Strasbourg Observers

Crossing the red line: application of the ‘significant disadvantage’ criterion in an Article 5§3 case

July 04, 2013

Recently, Judges De Gaetano and Ziemele did not hide their bewilderment with the Latvian government’s argument in favor of the application of the ‘significant disadvantage’ admissibility criterion in the case of Bannikov v. Latvia.
The case concerned a pre-trial detention that had lasted 1 year 11 months and 18 days. The Latvian government relied, inter alia, on Article 35 § 3 (b) of the Convention, which provides:
“3. The Court shall declare inadmissible any individual application submitted under Article 34 if it considers that: … (b) the applicant has not suffered a significant disadvantage, unless respect for human rights as defined in the Convention and the Protocols thereto requires an examination of the application on the merits and provided that no case may be rejected on this ground which has not been duly considered by a domestic tribunal.” This was the first time the Court had to decide on the applicability of the criterion in an Article 5§3 case (the right to be brought promptly before a judge and to be entitled to a trial within a reasonable time). The Court responded that in circumstances like the ones in the present case the de minimis criterion ‘could hardly be applied’. In his concurring opinion judge De Gaetano (joined by judge Ziemele) used a stronger language when referring to the matter; he wrote:

“How the respondent Government could, with a straight face, submit that the applicant was to be considered as having suffered no “significant disadvantage” according to Article 35 § 3 (b) is beyond my powers of comprehension…In Ostendorf v. Germany …where a person was detained for four hours – it never crossed anyone’s mind even to suggest that this was a de minimis case …. But then perhaps the Court’s imagination in that case, like my imagination, is not fertile enough!”

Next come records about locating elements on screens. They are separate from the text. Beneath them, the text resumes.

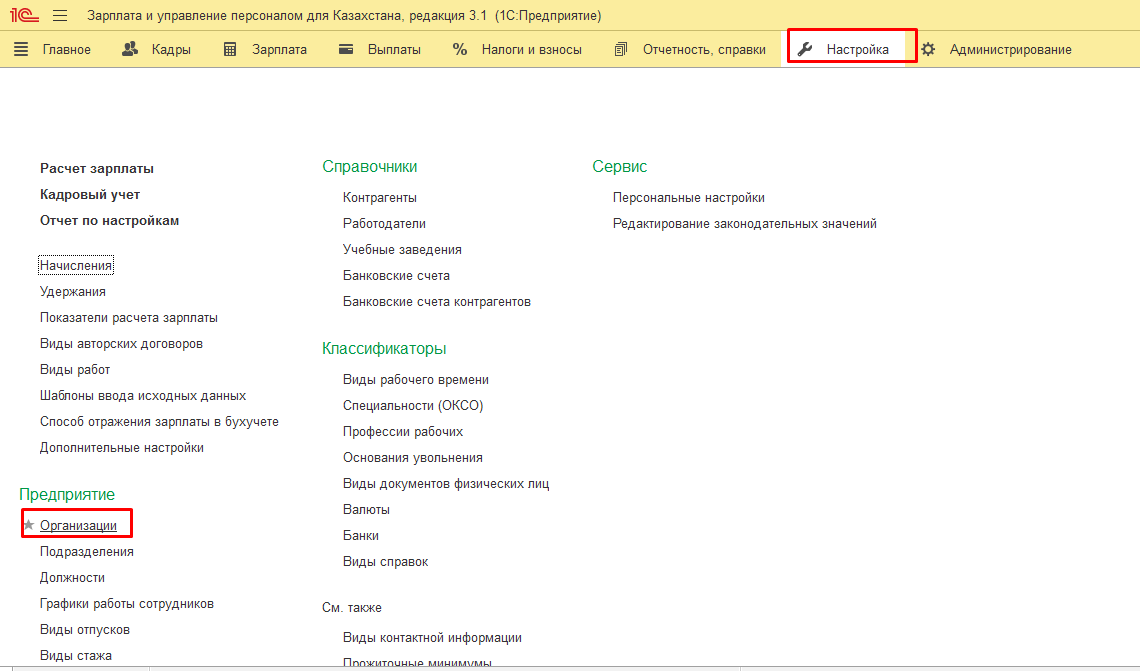Click the Администрирование gear icon

click(x=928, y=49)
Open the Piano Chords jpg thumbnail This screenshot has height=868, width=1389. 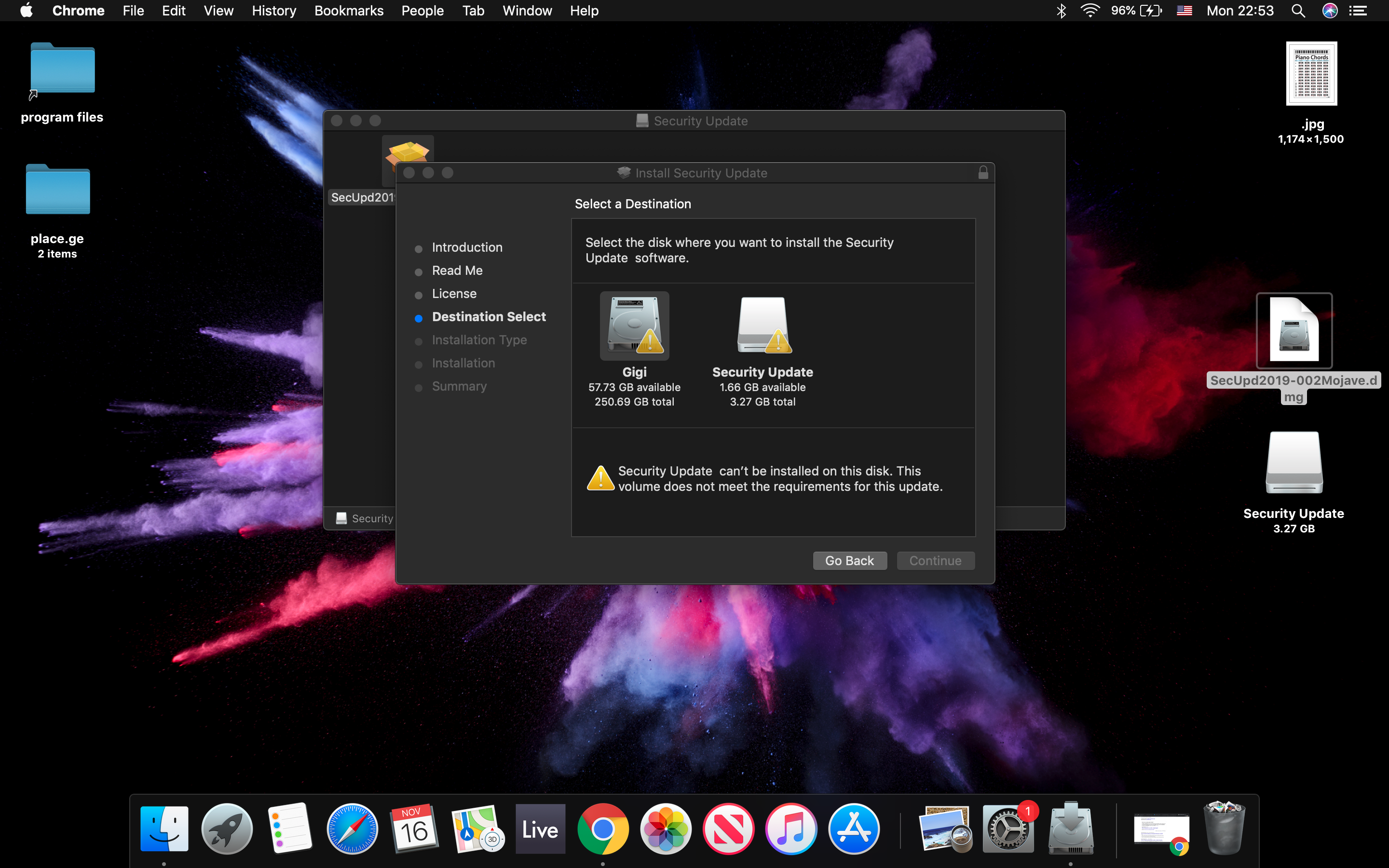tap(1311, 73)
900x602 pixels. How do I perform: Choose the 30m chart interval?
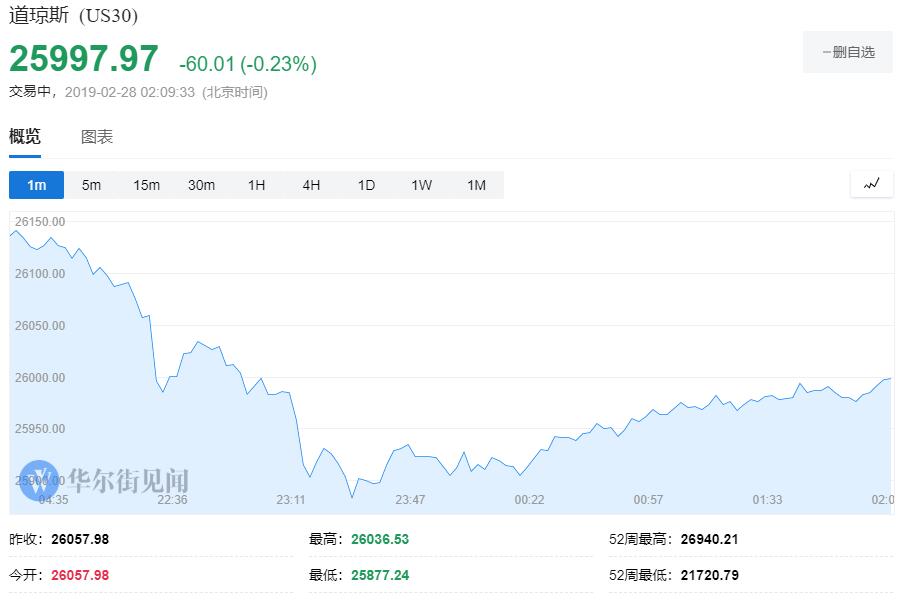tap(201, 185)
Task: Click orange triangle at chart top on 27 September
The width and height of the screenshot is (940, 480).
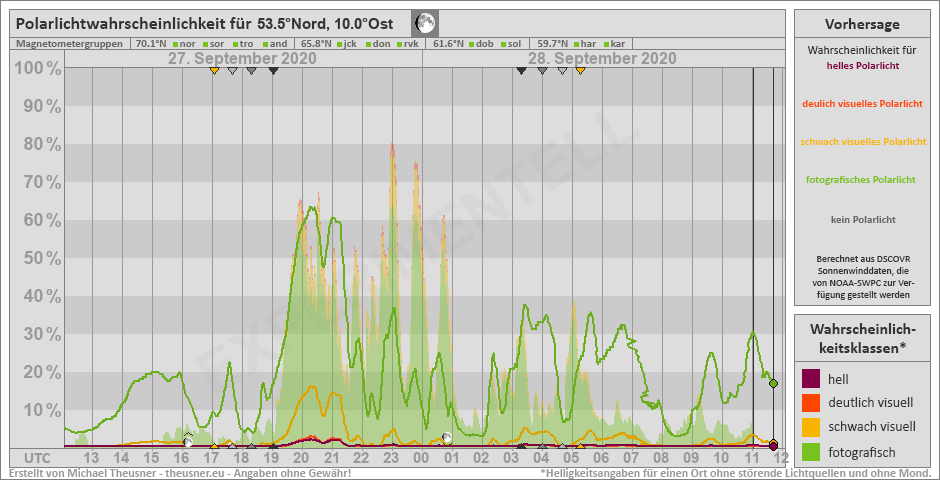Action: 214,71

Over the past three years (since the entering into force of Protocol 14, which introduced the criterion) there has been one other Article 5 case where the Government argued for the application of the de minimis criterion – Van Velden v. the Netherlands, a case concerning deduction of pre-trial detention from the prison sentence. The claim was examined under Article 5 § 4 and the Court was of a view that the de minimis criterion could not be applied.

Another statement made by the Court in Bannikov concerns one of the safeguard clauses for the application of the de minimis criterion – the case has to be duly considered by a domestic court. If this safeguard is not fulfilled, the Court has to reject the application of the criterion. In this regard, the Court reasoned in Bannikov: “… in the circumstances where the very essence of the applicant’s complaint relates to the proper examination by the domestic courts of relevant and sufficient reasons for his continued deprivation of liberty and in view of the fact that the Court has found serious shortcomings in such examination at the material time in Latvia …, the Court cannot consider whether the case has been “duly considered” by domestic courts without examining the merits of the case.” It concluded that the present application could not be dismissed under Article 35 § 3 (b).

Changes have been envisaged with regards to the above-mentioned safeguard clause. Protocol 15 has been opened for signatures on 24 June of this year, and article 5 concerns the ‘significant disadvantage’ criterion:

“In Article 35, paragraph 3, sub-paragraph b of the Convention, the words “and provided that no case may be rejected on this ground which has not been duly considered by a domestic tribunal” shall be deleted.”

The Explanatory report states that this amendment is intended to give greater effect to the maxim de minimis non curat praetor.

On the one hand, the deletion will facilitate easier application of the criterion and dismissal of trivial cases. One can see that in the admissibility decisions where the criterion has been used the reasoning is usually longer and more elaborate than in some judgments.
On the other hand, the clause was initially seen as important; the purpose of that rule being to ensure that every case receives a judicial examination.
Has the safeguard clause been “the red light” for dismissal of applications through the de minimis criterion in many cases? So far I have spotted four cases: Dudek v. Germany (no. 12977/09), Finger v. Bulgaria (no. 37346/05), Flisar v. Slovenia (no. 3127/09) and Fomin v. Moldova (no. 36755/06). With the exception of these four cases, the safeguard clause has not been a major obstacle in the application of the de minimis criterion (it has been invoked in over 40 cases so far).